Opal Hall, Ruth Anne, Bonnie, Marie P. at PMSS [098_IX_students_02_2437005.jpg]
TAGS: Walter P. Oldendorf, Berea College, Berea Education Department essays, rural education studies, Appalachian Studies Conference, Appalachian Study Project, Pine Mountain Boarding High School, “hard” and “soft” academic disciplines, activism, objective scholarship, John Dewey education, boarding high schools, community-based education, John P. Stephenson,
STUDIES SURVEYS …
WALTER P. OLDENDORF Pine Mountain Boarding High School: A Unique Educational Community, 1930-1949
Walter P. Oldendorf (1937-2010) was an Assistant Professor of Education at Berea College, Berea, Kentucky, in the 1980s. He had a special interest in the Pine Mountain community and produced several studies of the people, the surrounding region, and the Pine Mountain Settlement School that served the deeply isolated region in the early years of the twentieth century.
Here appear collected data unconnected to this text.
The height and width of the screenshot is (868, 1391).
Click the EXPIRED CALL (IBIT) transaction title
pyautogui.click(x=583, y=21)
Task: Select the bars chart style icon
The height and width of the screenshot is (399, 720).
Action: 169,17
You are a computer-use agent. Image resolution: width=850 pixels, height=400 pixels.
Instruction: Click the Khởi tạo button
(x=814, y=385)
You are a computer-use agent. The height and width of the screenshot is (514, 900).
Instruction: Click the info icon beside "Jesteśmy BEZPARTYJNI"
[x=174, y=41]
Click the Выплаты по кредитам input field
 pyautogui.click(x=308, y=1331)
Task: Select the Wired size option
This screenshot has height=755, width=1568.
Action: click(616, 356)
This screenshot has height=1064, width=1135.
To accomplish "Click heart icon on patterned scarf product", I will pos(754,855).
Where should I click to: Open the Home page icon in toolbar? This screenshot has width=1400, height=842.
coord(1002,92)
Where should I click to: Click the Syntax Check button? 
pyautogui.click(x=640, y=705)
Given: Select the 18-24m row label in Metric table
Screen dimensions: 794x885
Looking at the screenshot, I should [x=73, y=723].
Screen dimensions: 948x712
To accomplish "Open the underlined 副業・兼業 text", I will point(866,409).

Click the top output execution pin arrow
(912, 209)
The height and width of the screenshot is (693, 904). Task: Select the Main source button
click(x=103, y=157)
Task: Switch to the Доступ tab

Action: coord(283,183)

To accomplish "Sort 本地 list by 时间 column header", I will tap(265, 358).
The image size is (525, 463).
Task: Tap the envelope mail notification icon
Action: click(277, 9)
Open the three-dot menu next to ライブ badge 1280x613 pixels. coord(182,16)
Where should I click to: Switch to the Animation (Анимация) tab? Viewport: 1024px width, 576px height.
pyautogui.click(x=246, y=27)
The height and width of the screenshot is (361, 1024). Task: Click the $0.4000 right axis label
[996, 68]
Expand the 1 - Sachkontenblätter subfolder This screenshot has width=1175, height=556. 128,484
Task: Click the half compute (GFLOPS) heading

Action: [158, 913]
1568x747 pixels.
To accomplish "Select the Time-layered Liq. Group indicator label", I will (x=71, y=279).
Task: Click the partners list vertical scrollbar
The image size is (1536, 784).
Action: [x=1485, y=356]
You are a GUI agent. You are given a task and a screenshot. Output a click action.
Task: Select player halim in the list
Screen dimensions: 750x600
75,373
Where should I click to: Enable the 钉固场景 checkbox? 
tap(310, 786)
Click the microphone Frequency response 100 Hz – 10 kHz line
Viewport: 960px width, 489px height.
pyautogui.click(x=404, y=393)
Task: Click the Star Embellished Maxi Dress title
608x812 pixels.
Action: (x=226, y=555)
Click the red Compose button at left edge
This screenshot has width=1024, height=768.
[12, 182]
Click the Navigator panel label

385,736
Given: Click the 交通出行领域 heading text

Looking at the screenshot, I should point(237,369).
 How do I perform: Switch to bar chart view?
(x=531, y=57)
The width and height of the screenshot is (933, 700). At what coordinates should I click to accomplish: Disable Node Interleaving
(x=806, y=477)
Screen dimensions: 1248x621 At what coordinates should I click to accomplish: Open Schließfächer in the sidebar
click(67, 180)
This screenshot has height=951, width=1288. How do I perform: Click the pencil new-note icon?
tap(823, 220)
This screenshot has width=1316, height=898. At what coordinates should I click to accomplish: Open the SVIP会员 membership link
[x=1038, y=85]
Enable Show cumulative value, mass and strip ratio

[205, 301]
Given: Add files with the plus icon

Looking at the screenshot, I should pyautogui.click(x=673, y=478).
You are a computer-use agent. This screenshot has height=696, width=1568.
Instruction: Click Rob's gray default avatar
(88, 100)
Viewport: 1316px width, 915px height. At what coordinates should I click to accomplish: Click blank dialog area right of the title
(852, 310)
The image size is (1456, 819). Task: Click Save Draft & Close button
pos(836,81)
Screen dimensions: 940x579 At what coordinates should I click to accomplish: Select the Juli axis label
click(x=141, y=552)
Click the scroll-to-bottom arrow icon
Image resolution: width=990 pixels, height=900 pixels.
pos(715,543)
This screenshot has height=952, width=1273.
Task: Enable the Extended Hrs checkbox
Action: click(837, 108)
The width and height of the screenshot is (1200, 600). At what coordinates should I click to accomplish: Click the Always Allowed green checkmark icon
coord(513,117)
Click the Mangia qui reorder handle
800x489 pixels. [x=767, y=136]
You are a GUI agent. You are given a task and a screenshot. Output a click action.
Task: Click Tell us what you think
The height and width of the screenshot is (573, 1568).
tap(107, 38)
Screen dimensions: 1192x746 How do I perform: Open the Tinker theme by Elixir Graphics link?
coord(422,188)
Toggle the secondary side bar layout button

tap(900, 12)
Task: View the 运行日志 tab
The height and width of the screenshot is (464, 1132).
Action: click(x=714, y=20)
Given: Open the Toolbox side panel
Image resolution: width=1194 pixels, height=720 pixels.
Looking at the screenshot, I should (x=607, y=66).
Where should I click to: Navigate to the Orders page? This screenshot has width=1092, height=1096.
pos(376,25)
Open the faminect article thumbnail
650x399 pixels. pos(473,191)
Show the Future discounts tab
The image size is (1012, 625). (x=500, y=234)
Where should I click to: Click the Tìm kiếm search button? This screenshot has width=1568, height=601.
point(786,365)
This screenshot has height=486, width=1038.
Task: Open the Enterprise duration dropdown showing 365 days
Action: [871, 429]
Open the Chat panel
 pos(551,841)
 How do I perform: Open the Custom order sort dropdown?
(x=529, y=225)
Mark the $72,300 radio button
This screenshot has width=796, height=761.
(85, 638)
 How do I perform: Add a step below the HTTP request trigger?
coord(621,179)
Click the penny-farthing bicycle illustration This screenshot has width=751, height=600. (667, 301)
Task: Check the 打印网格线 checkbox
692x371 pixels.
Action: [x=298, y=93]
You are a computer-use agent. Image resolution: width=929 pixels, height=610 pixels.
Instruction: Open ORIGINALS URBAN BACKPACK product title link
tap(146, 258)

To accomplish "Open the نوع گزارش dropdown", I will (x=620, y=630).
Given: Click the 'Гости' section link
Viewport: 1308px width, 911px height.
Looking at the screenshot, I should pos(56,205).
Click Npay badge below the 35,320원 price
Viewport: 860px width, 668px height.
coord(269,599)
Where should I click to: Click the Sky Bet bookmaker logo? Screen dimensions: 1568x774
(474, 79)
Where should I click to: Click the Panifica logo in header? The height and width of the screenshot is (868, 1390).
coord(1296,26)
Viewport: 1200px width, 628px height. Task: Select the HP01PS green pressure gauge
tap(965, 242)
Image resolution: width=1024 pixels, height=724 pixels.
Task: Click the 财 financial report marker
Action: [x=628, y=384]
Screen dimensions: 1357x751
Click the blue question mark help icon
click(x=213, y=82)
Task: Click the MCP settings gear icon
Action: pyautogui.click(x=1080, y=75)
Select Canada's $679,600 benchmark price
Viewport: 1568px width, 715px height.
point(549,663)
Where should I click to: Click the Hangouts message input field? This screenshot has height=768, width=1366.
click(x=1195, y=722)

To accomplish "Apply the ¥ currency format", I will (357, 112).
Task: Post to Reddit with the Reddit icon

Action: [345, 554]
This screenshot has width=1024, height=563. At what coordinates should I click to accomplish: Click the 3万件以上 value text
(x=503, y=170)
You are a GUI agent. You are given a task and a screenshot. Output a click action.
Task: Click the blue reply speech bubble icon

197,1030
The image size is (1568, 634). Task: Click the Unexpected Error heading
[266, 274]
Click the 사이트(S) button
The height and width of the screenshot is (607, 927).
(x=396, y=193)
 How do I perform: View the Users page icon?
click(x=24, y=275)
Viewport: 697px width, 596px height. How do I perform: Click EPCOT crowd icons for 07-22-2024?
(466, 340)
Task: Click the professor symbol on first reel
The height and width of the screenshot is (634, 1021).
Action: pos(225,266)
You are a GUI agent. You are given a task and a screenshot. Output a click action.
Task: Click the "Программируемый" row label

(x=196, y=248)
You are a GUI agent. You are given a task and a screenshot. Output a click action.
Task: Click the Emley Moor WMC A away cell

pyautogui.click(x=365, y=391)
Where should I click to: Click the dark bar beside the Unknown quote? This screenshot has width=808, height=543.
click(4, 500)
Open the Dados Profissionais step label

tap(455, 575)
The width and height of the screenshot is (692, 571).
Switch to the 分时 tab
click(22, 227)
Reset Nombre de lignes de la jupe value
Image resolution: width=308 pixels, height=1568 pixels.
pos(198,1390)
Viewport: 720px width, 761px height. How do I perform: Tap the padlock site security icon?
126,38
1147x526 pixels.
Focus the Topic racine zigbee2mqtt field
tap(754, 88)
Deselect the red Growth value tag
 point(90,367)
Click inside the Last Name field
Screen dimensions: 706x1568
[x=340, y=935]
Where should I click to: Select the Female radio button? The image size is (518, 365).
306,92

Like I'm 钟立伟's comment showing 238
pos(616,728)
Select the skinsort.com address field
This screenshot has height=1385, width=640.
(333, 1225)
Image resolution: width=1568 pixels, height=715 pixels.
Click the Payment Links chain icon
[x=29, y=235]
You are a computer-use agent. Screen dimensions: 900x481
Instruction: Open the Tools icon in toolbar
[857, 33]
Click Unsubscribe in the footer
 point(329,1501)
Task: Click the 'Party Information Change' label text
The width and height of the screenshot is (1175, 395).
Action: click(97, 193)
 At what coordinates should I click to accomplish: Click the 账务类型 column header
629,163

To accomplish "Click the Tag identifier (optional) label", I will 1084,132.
His earlier study, prepared under the auspices of the Mellon Foundation in 1981, forms the foundation of his article for CRITICAL ESSAYS IN APPALACHIA LIFE & CULTURE. His COMMUNITY BASED EDUCATION AT PINE MOUNTAIN SCHOOL was offered as a Faculty Lecture given in Rogers Auditorium at Berea College in September of 1982.
John Stephenson, a former President of Berea College, and others noted in the Proceedings of the 4th Annual Conference of the Appalachian Studies Conference that the conference of that year worked hard to bring together diverse activities of those working in the Appalachian region. The effort to bring together community and academic interests can be found in many of the presentations. In 1982 the proceedings of the 5th Annual Conference were edited by Rick Simon and published by the University of North Carolina Press under the title Critical Essays in Appalachian Life and Culture: Proceedings of the 5th Annual Meeting of the Appalachian Studies Conference.
Included in the UNC Press publication was a brief overview by Walter P. Oldendorf of ideas he had presented in an essay delivered at the National Council for the Social Studies College and University Faculty Assembly at Berea in November of 1981. The essay was the culmination of Oldendorf’s Appalachian Study Project funded by the Mellon Foundation. It was entitled, “Pine Mountain Boarding High School: A Unique Educational Community, 1930-1949.” The essay, as summarized by Oldendorf, seeks to situate the Boarding High School “into a context of three contrasting points of view, These three views focused on the role of the school, described the structure and function of the curriculum, and summarized comments from its graduates about the qualities of their education.
John Stephenson remarked on the efforts of the 1982 Conference as a whole, that it evidenced “ … a surprising degree of specialization and sub-specialization and a consequent fracturing of our attention.” Rick Simon reinforced this view when he said
The 1982 conference reflects this as most sessions were organized around disciplines: cultural history, linguistics, religion, politics….Moreover, the divisions within Appalachian Studies, as within other regional studies groups, inevitably reflect political and methodological differences. The political differences ultimately concern beliefs as to the best strategies for change and where we want those changes to lead. 5 But it is the methodological concerns which call forth the greatest debate among Appalachian Studies participants. The tension between the “hard” and “soft” academic disciplines has received the greatest attention. 6 There is the related difference between those who view the proper role of the regional student as activist and those who urge an “objective” non-participant role. 7 A final methodological difference is that between (what I refer to as) the globalists and the localists, those who analyze Appalachia as part of a larger social context and those who analyze Appalachia as unto itself. 8 These differences will be of unequal importance in the 1980’s.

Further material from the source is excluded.